Commit graph

13 commits

Author SHA1 Message Date
Hugues Fruchet
3f6702e1be media: verisilicon: postproc: 4K support
Support input larger than 4096x2048 using extended input width/height
fields of swreg92.
This is needed to decode large WebP or JPEG pictures.

Signed-off-by: Hugues Fruchet <hugues.fruchet@foss.st.com>
Reviewed-by: Nicolas Dufresne <nicolas.dufresne@collabora.com>
Signed-off-by: Nicolas Dufresne <nicolas.dufresne@collabora.com>
Signed-off-by: Hans Verkuil <hverkuil@xs4all.nl>
2025-07-12 08:34:48 +02:00
Detlev Casanova
11beb0fc34 media: verisilicon: Free post processor buffers on error
During initialization, the post processor allocates the same number of
buffers as the buf queue.
As the init function is called in streamon(), if an allocation fails,
streamon will return an error and streamoff() will not be called, keeping
all post processor buffers allocated.

To avoid that, all post proc buffers are freed in case of an allocation
error.

Fixes: 26711491a8 ("media: verisilicon: Refactor postprocessor to store more buffers")
Signed-off-by: Detlev Casanova <detlev.casanova@collabora.com>
Reviewed-by: Nicolas Dufresne <nicolas.dufresne@collabora.com>
Signed-off-by: Nicolas Dufresne <nicolas.dufresne@collabora.com>
Signed-off-by: Hans Verkuil <hverkuil@xs4all.nl>
2025-05-15 08:13:31 +02:00
Benjamin Gaignard
db300ab0e9 media: verisilicon: Store reference frames pixels format
The Hantro decoder always produces tiled pixel-formats, but when the
post-processor is used, the destination pixel-format is a non-tiled
pixel-format. This causes an incorrect computation of the reference
frame size and offsets. Get and save the correct tiled pixel-format for
8 and 10 bit streams to solve these computation issues.
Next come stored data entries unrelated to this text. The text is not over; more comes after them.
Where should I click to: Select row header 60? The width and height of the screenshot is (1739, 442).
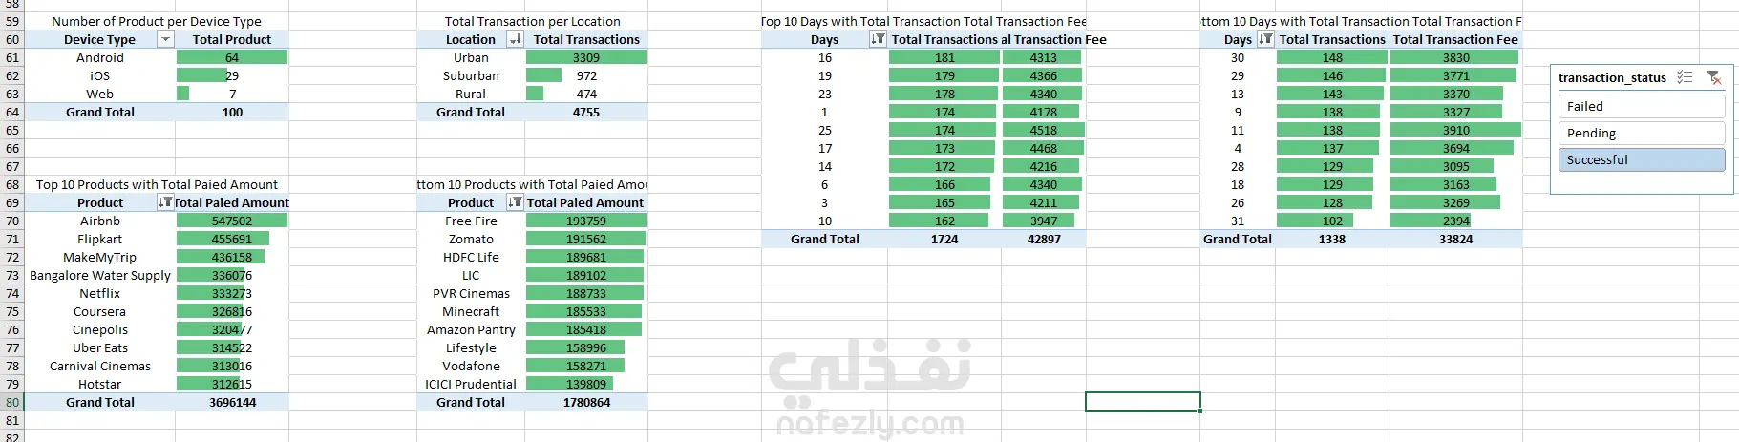(11, 39)
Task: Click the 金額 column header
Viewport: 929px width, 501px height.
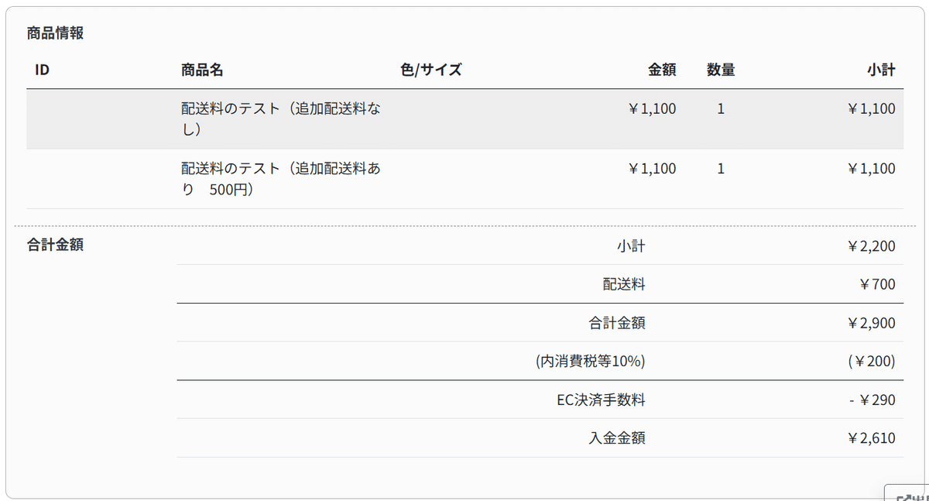Action: (662, 70)
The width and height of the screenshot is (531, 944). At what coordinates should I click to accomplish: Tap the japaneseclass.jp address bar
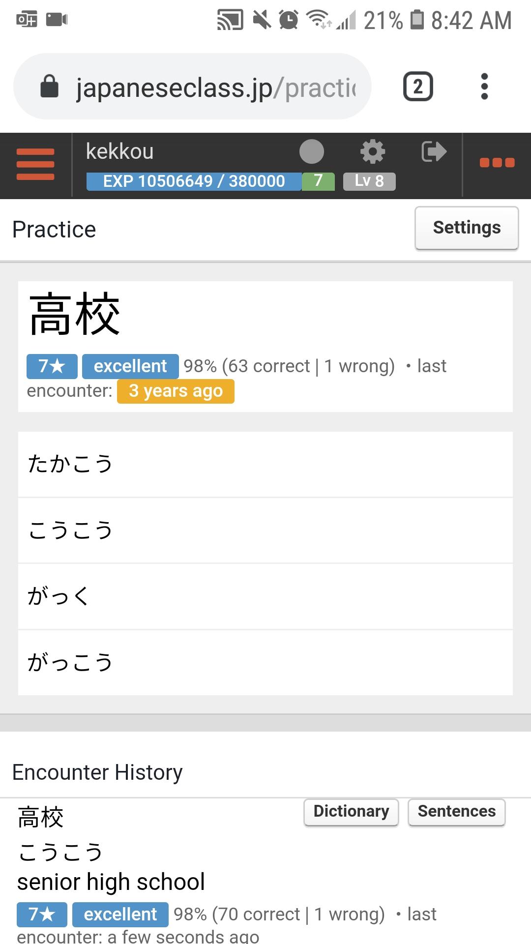coord(215,88)
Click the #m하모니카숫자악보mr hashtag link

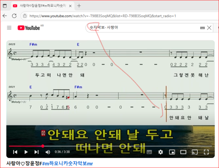pyautogui.click(x=67, y=163)
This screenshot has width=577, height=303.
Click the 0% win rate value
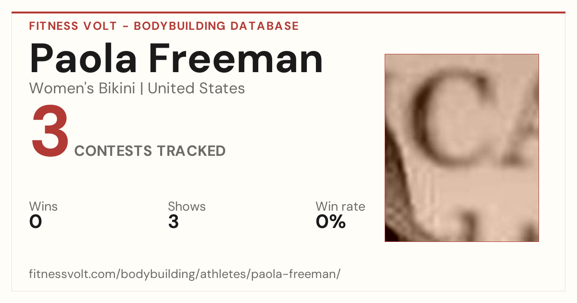331,222
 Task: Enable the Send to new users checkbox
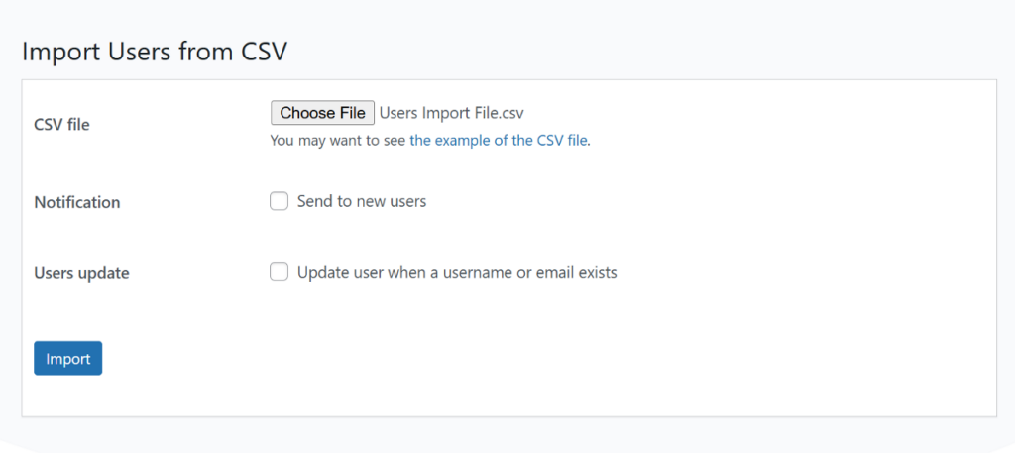pyautogui.click(x=280, y=202)
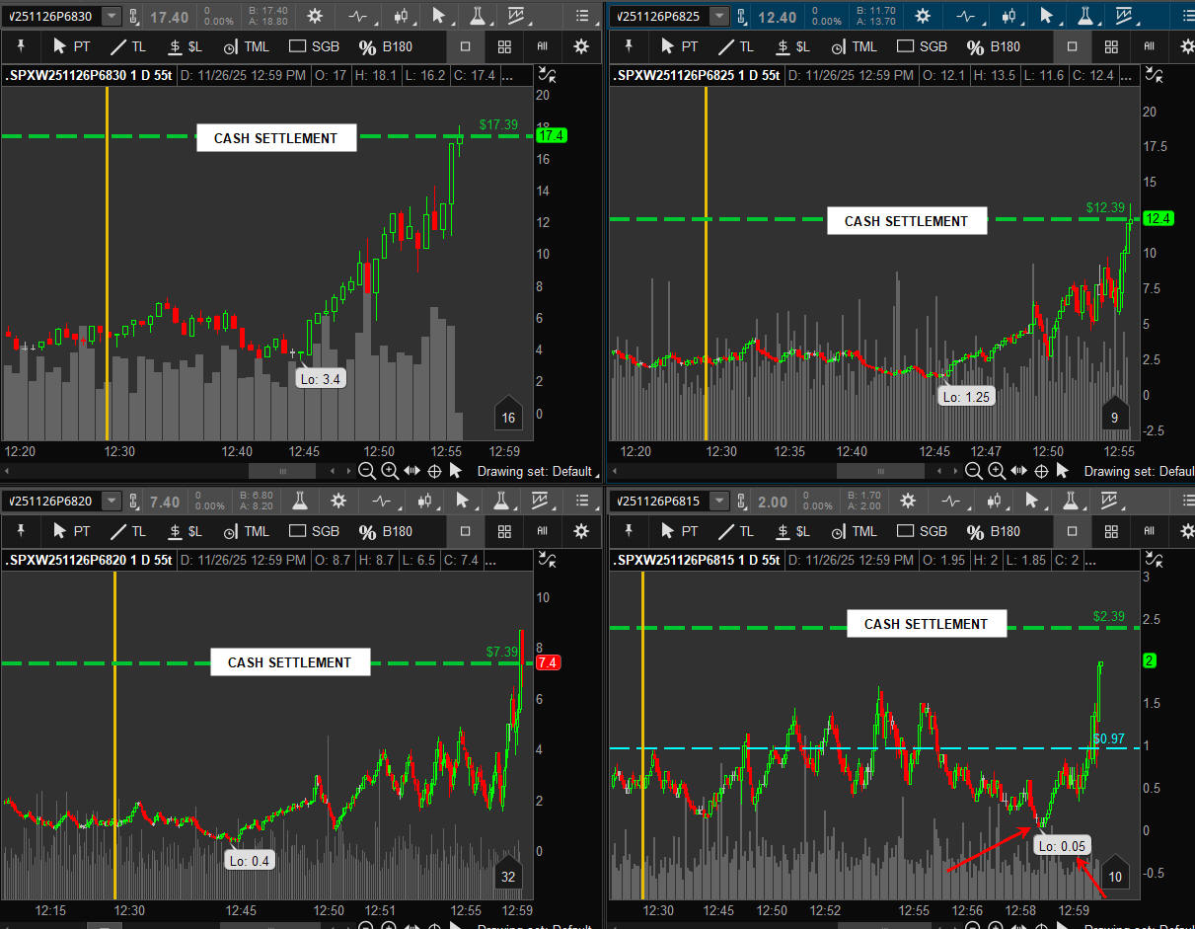Click the flask Studies icon in P6825 chart
The height and width of the screenshot is (929, 1195).
(1086, 17)
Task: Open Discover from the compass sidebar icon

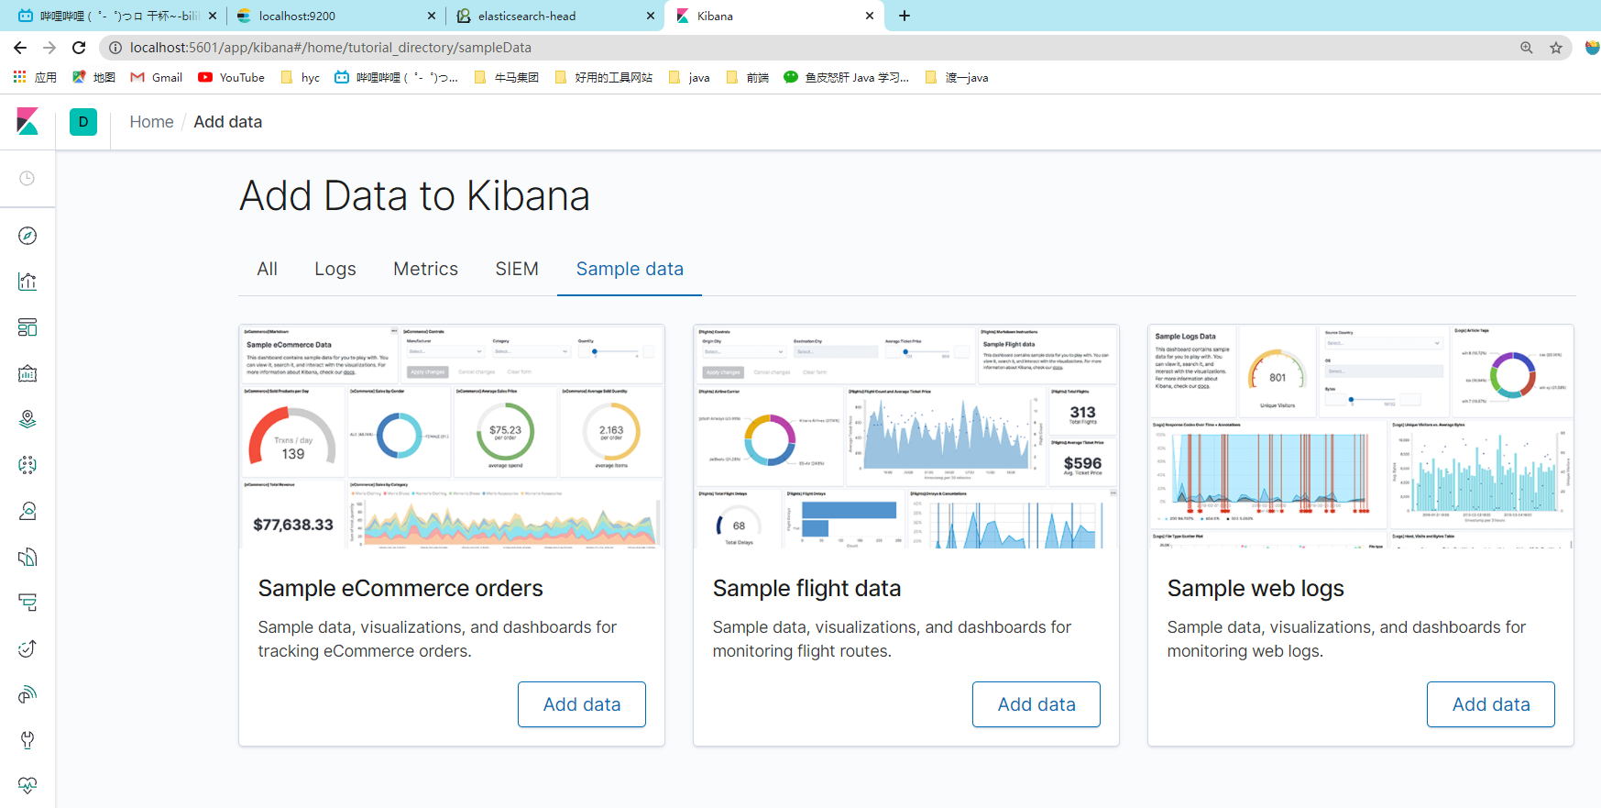Action: tap(27, 236)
Fluster VP9 score increase to 166/305 (vs 145/305).
HEVC score is still 141/147.

Signed-off-by: Benjamin Gaignard <benjamin.gaignard@collabora.com>
Reviewed-by: Nicolas Dufresne <nicolas.dufresne@collabora.com>
Signed-off-by: Sebastian Fricke <sebastian.fricke@collabora.com>
Signed-off-by: Mauro Carvalho Chehab <mchehab+huawei@kernel.org>
2024-12-13 19:48:25 +00:00
Benjamin Gaignard
5423e2d220 media: verisilicon: Add reference buffer compression feature
Reference frame compression is a feature added in the G2 decoder to
compress frame buffers so that the bandwidth of storing/loading
reference frames can be reduced, especially with high resolution decoded
streams.

The impact of compressed frames is confirmed when using perf to monitor
the number of memory accesses with or without the compression feature.
The following command:

perf stat -a -e \
imx8_ddr0/cycles/,imx8_ddr0/read-cycles/,imx8_ddr0/write-cycles/ \
gst-launch-1.0 filesrc \
location=Jockey_3840x2160_120fps_420_8bit_HEVC_RAW.hevc ! queue ! \
h265parse ! v4l2slh265dec ! video/x-raw,format=NV12 ! fakesink

Gives us these results without the compression feature:
Performance counter stats for 'system wide':

        1711300345      imx8_ddr0/cycles/
         892207924      imx8_ddr0/read-cycles/
        1291785864      imx8_ddr0/write-cycles/

      13.760048353 seconds time elapsed

With the compression feature:
Performance counter stats for 'system wide':

         274526799      imx8_ddr0/cycles/
         453120194      imx8_ddr0/read-cycles/
         833391434      imx8_ddr0/write-cycles/

      18.257831534 seconds time elapsed

As expected the number of read/write cycles are really lower when
compression is used.

Since storing the compression data requires more memory a module
parameter named 'hevc_use_compression' is used to enable/disable
this feature and, by default, compression isn't used.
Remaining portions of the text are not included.